**WHAT THIS TASK INVOLVES:**
With pictures removed, output every record below exactly as written.
╔══
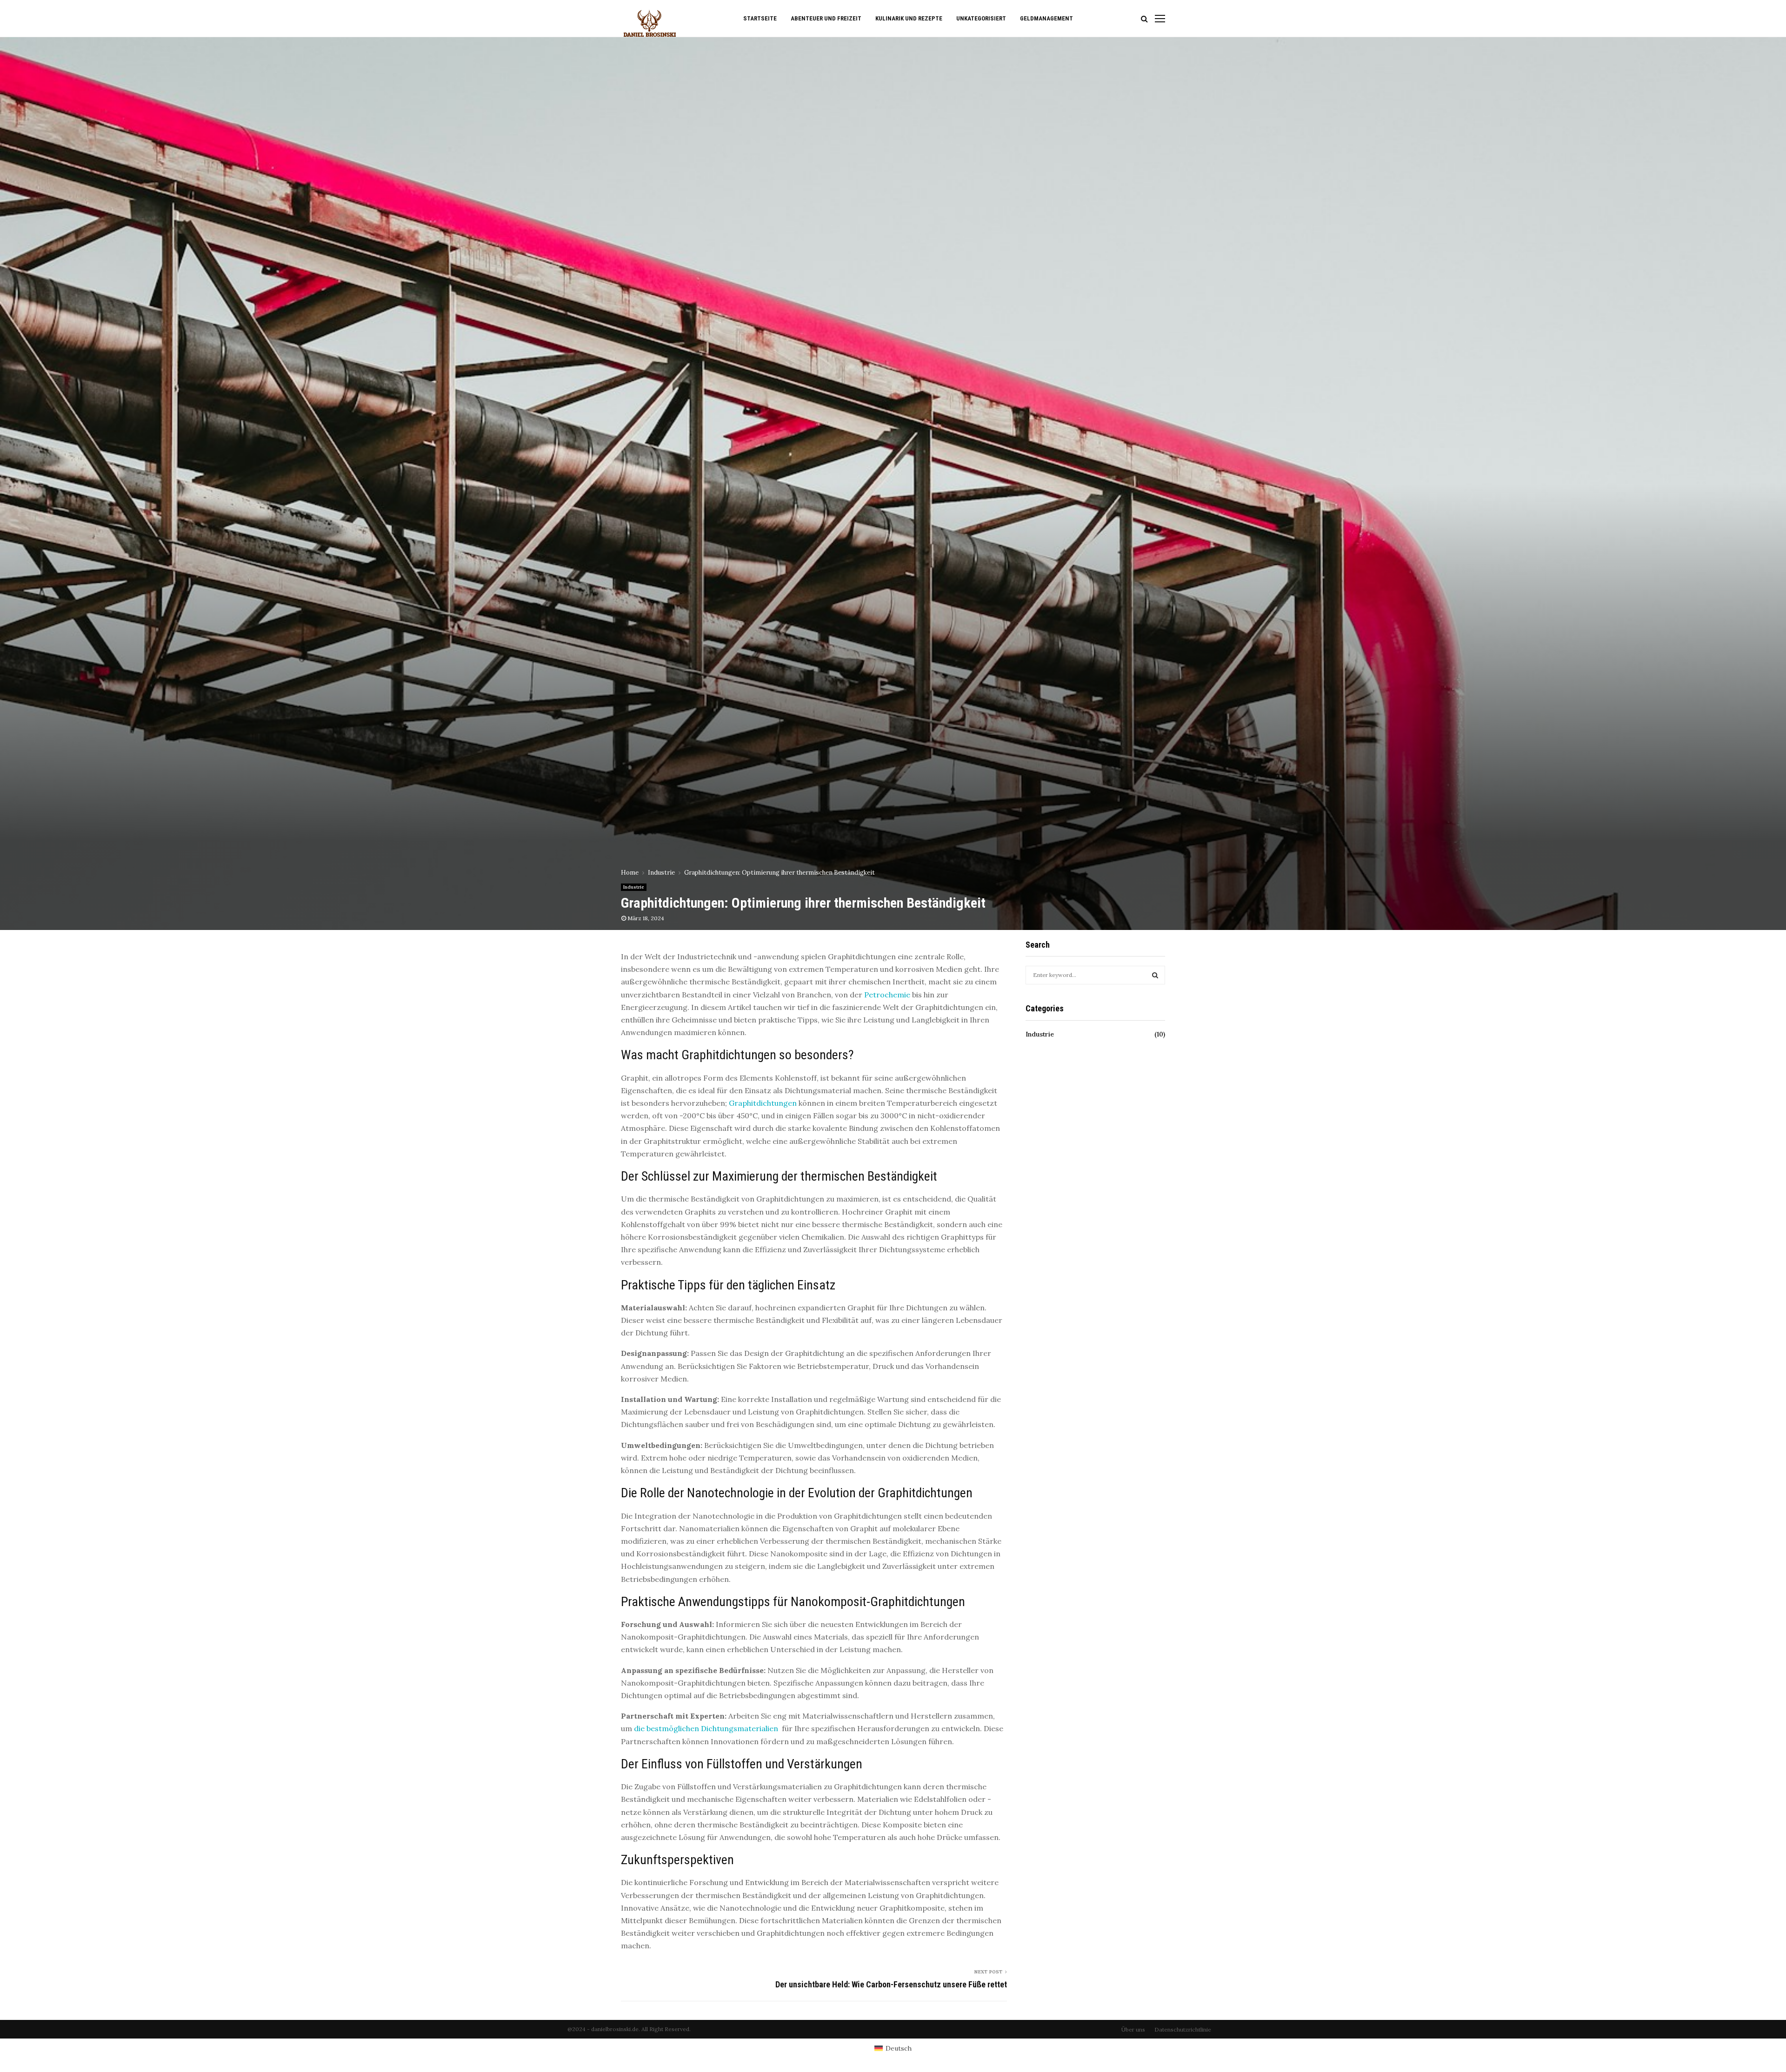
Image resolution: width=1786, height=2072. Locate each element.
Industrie (633, 887)
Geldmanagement (1046, 18)
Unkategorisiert (981, 18)
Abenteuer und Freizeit (826, 18)
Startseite (760, 18)
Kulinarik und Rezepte (908, 18)
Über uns (1133, 2029)
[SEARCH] (1155, 975)
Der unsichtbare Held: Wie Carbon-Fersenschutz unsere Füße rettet (891, 1984)
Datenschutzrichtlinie (1182, 2029)
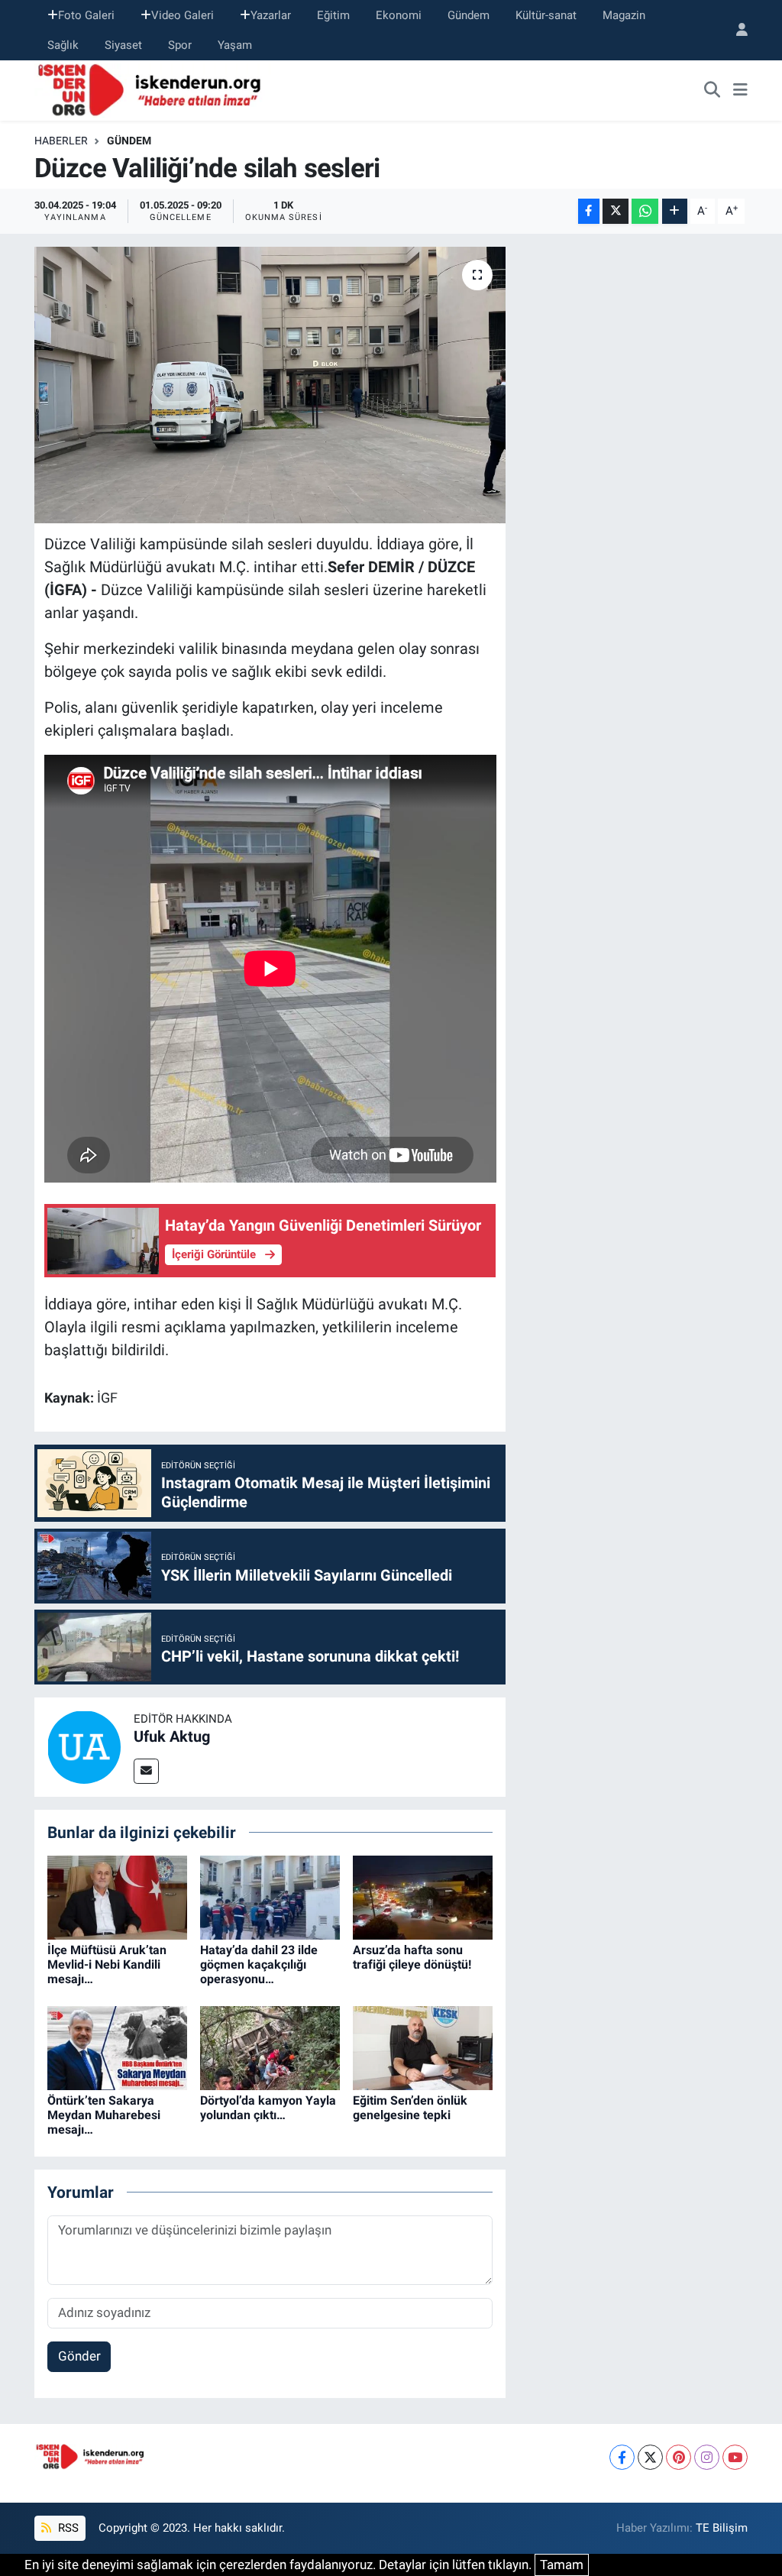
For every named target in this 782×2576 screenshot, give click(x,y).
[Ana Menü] (740, 91)
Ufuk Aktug (172, 1736)
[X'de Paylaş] (616, 211)
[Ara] (712, 91)
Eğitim (333, 15)
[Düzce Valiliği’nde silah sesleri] (270, 385)
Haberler (61, 140)
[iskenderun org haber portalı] (152, 89)
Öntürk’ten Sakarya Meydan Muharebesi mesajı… (103, 2115)
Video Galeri (182, 15)
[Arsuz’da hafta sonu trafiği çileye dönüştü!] (423, 1896)
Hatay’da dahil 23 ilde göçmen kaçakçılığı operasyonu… (259, 1964)
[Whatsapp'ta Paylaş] (645, 211)
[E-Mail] (146, 1771)
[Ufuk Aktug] (84, 1745)
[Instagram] (706, 2457)
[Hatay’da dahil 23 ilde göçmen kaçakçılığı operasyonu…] (270, 1896)
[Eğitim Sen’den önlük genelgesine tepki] (423, 2046)
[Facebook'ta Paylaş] (588, 211)
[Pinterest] (678, 2457)
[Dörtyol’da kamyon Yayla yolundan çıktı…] (270, 2046)
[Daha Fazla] (674, 211)
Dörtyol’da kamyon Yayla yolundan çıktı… (268, 2107)
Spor (180, 45)
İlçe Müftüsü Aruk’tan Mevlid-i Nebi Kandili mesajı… (106, 1964)
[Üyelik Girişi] (735, 30)
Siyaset (123, 45)
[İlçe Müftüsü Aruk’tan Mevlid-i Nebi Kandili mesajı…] (117, 1896)
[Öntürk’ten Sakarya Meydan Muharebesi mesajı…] (117, 2046)
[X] (650, 2457)
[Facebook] (622, 2457)
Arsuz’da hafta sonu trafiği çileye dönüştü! (412, 1957)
╚══
**ANSWER TO THIS PROBLEM:**
Image resolution: width=1786, height=2072. Locate each element.
Industrie (633, 887)
Geldmanagement (1046, 18)
Unkategorisiert (981, 18)
Abenteuer und Freizeit (826, 18)
Startseite (760, 18)
Kulinarik und Rezepte (908, 18)
Über uns (1133, 2029)
[SEARCH] (1155, 975)
Der unsichtbare Held: Wie Carbon-Fersenschutz unsere Füße rettet (891, 1984)
Datenschutzrichtlinie (1182, 2029)
For every named target in this 782×2576 screenshot, give click(x,y).
[Ana Menü] (740, 91)
Ufuk Aktug (172, 1736)
[X'de Paylaş] (616, 211)
[Ara] (712, 91)
Eğitim (333, 15)
[Düzce Valiliği’nde silah sesleri] (270, 385)
Haberler (61, 140)
[iskenderun org haber portalı] (152, 89)
Öntürk’ten Sakarya Meydan Muharebesi mesajı… (103, 2115)
Video Galeri (182, 15)
[Arsuz’da hafta sonu trafiği çileye dönüştü!] (423, 1896)
Hatay’da dahil 23 ilde göçmen kaçakçılığı operasyonu… (259, 1964)
[Whatsapp'ta Paylaş] (645, 211)
[E-Mail] (146, 1771)
[Ufuk Aktug] (84, 1745)
[Instagram] (706, 2457)
[Hatay’da dahil 23 ilde göçmen kaçakçılığı operasyonu…] (270, 1896)
[Eğitim Sen’den önlük genelgesine tepki] (423, 2046)
[Facebook'ta Paylaş] (588, 211)
[Pinterest] (678, 2457)
[Dörtyol’da kamyon Yayla yolundan çıktı…] (270, 2046)
[Daha Fazla] (674, 211)
Dörtyol’da kamyon Yayla yolundan çıktı… (268, 2107)
Spor (180, 45)
İlçe Müftüsü Aruk’tan Mevlid-i Nebi Kandili mesajı… (106, 1964)
[Üyelik Girişi] (735, 30)
Siyaset (123, 45)
[İlçe Müftüsü Aruk’tan Mevlid-i Nebi Kandili mesajı…] (117, 1896)
[Öntürk’ten Sakarya Meydan Muharebesi mesajı…] (117, 2046)
[X] (650, 2457)
[Facebook] (622, 2457)
Arsuz’da hafta sonu trafiği çileye dönüştü! (412, 1957)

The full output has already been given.